The dorm regulations require rent be deducted from occupants’ pay, so people don’t stay for free.

“To me it’s a no-brainer,” said Montrose Mayor David White. “The bottom line is, from a business standpoint — jeez already — let’s use it for what it was intended to be used for.”

Olathe Trustee Bob Lindstrom said he is 100 percent behind making the dorm accessible to workers on visas.

“It’s the economics of this area,” he said. “I don’t think it should be used for anything else.”

At one time, it was proposed to change the dorm to a community corrections facility, but the idea was abandoned because of feasibility issues.

Local effort for national action

In early February the U.S. Department of Labor proposed rules to “modernize the broken” H-2A program.

“This issue must be addressed now, or our country will see eroding competitiveness in its agricultural sector, crops being left to rot in the fields, and increasing shifting of domestic food production to overseas,” Secretary of Labor Elaine L. Chao said in a press release.

The proposed changes include a system to calculate wages for the workers, require an extension of time employers must advertise for domestic workers and centralize the application process under the federal government. They could be enacted without congressional action following a 45-day period for public comment.

Locally, a resolution supporting federal government action to “ease the restrictions and bureaucracy of guest worker visa programs in a manner that is consistent with national security” and allow for removal of “permanent” from the 1949 Housing Act is being presented to organizations and governmental entities.

Harold said the Uncompahgre Valley Water Users and Olathe Chamber of Commerce approved it; the Delta-Montrose Electric Association is expected to vote on it Tuesday and it will be presented soon to Delta City Council.

Montrose City Councilor Noelle Hagan said it has been approved by Montrose Economic Development Corporation and will be presented to the Olathe Board of Trustees Monday. She presented the resolution to her council last Thursday, but it was not approved. She and Mayor White voted ‘aye,’ but Councilors Jose Abeyta and Ed Ulibarri cast dissenting votes.

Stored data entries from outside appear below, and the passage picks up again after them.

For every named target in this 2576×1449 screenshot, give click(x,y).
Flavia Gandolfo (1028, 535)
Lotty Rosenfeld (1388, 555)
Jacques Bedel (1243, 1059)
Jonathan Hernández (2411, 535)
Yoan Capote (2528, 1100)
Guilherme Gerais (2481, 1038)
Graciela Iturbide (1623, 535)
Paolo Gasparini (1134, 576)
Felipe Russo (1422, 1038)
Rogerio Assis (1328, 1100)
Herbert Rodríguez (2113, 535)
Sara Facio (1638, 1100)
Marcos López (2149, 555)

“I think it needs to be taken out of the agriculture arena, if you may, because even as it is, if they do authorize the usage during summer then that facility’s going to remain vacant during the winter months,” Abeyta said Friday.

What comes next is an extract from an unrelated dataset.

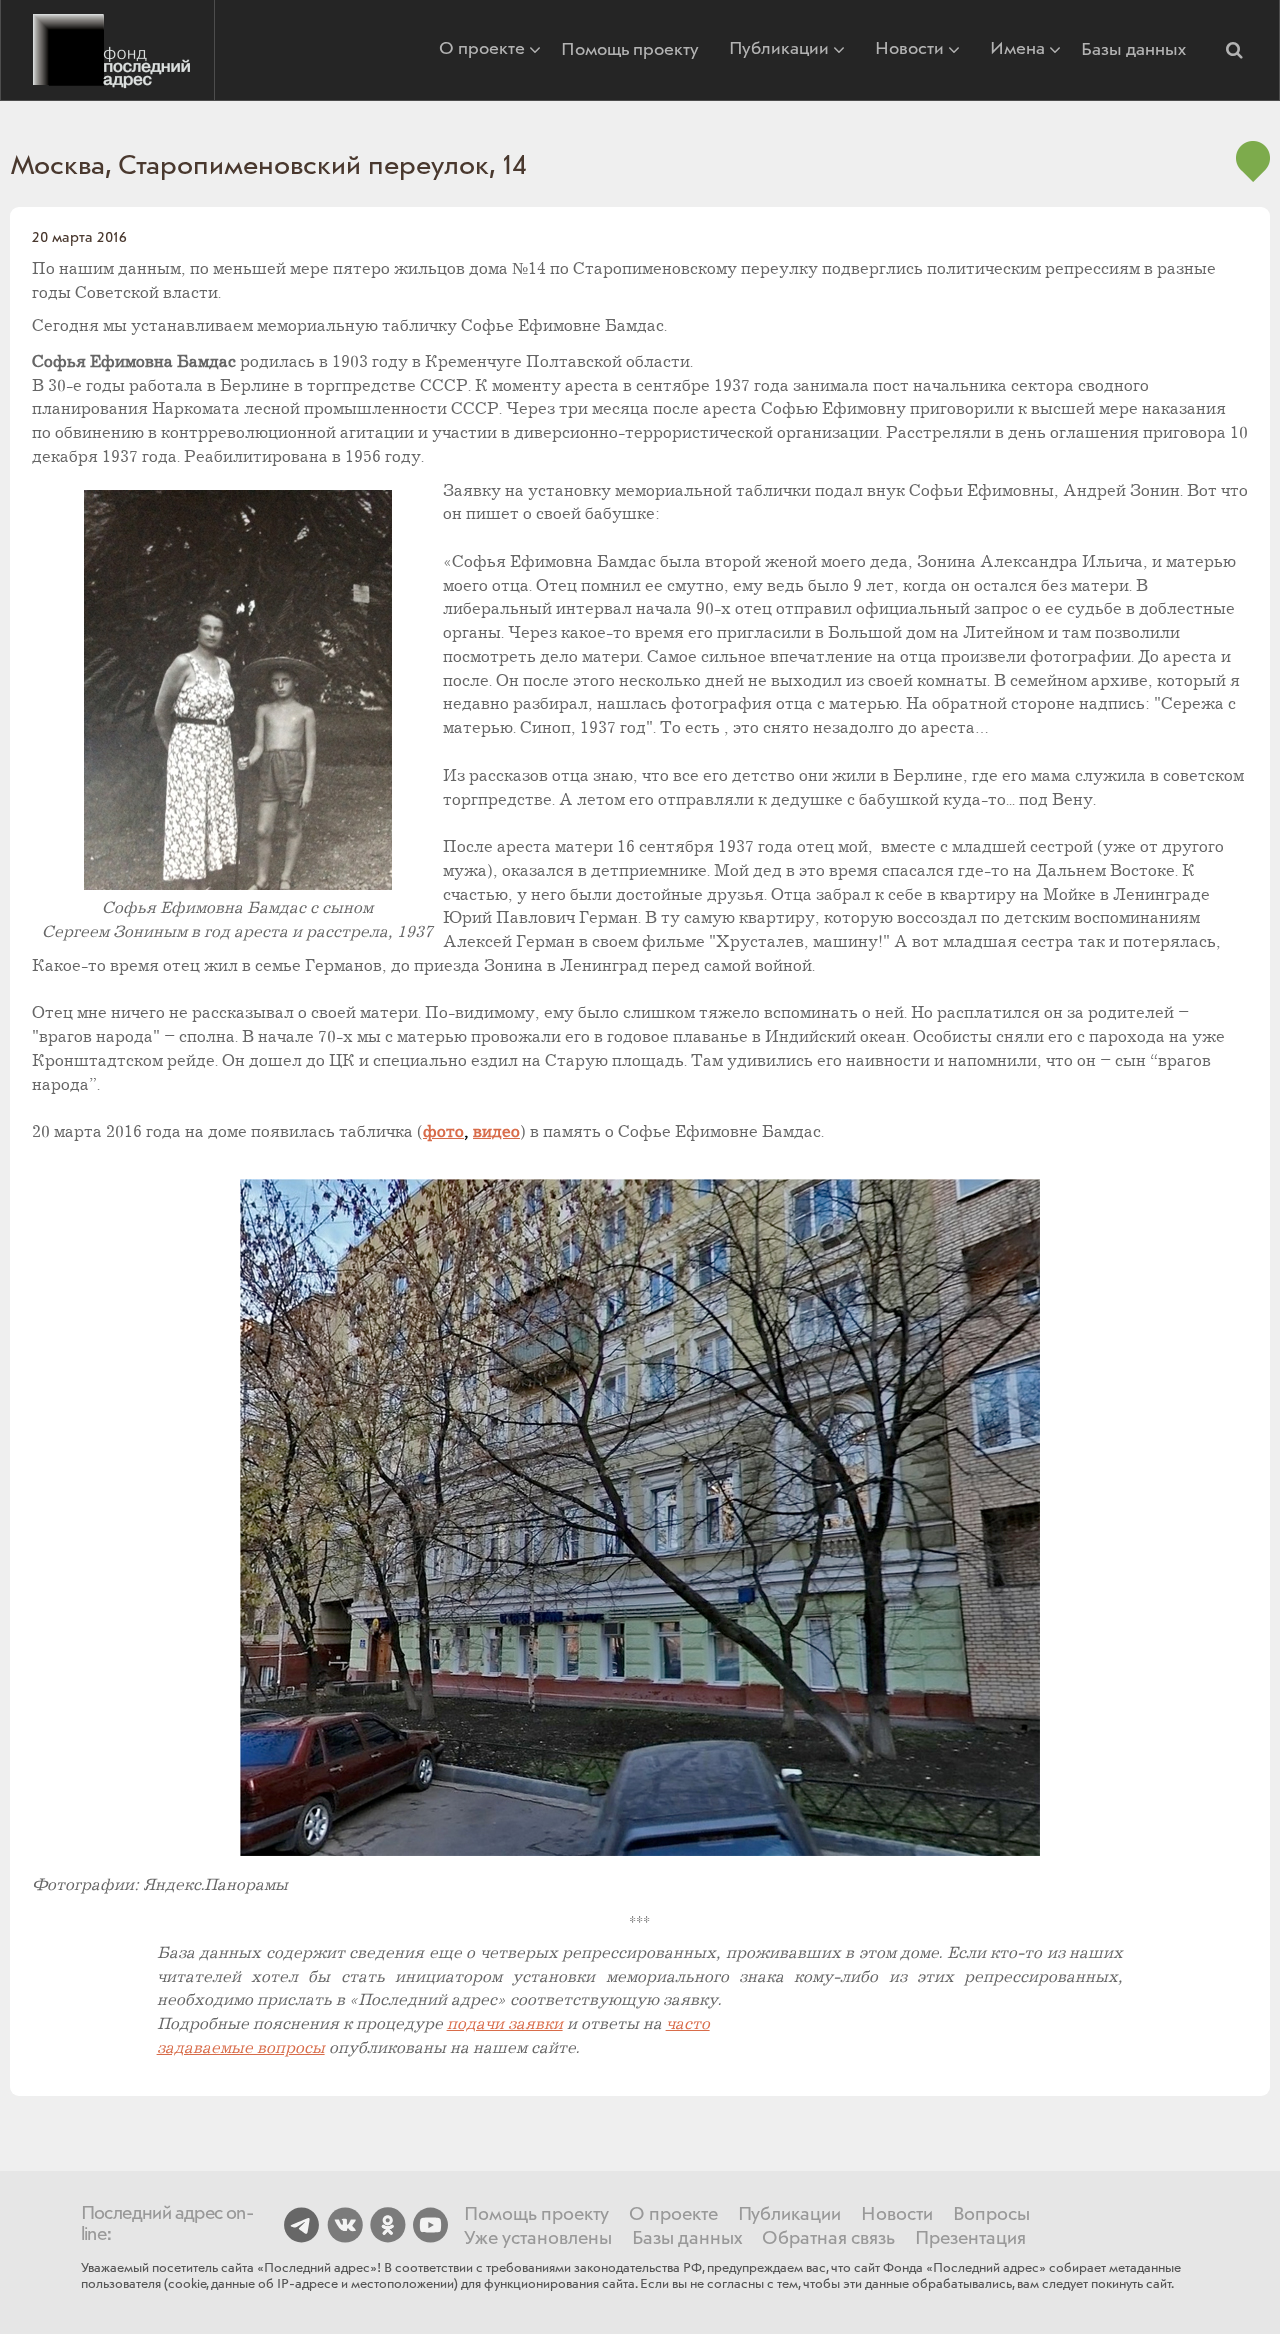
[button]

“I think they’d be better off to do a co-op and build it themselves, because then they’d have better control.”

White said he and Hagan will send letters of support instead. The signed resolutions and letters of support will be collected and sent to legislators in early March with the hope they will lead to change soon.

When Salazar was in Montrose, he said he doesn’t expect comprehensive immigration reform for perhaps a couple more years, as the change in president and higher priorities will likely come first.

Salazar communications director Cody Wertz said Friday:

“The senator does want to find out from the community what their consensus is on how the community wants to utilize the dormitory.”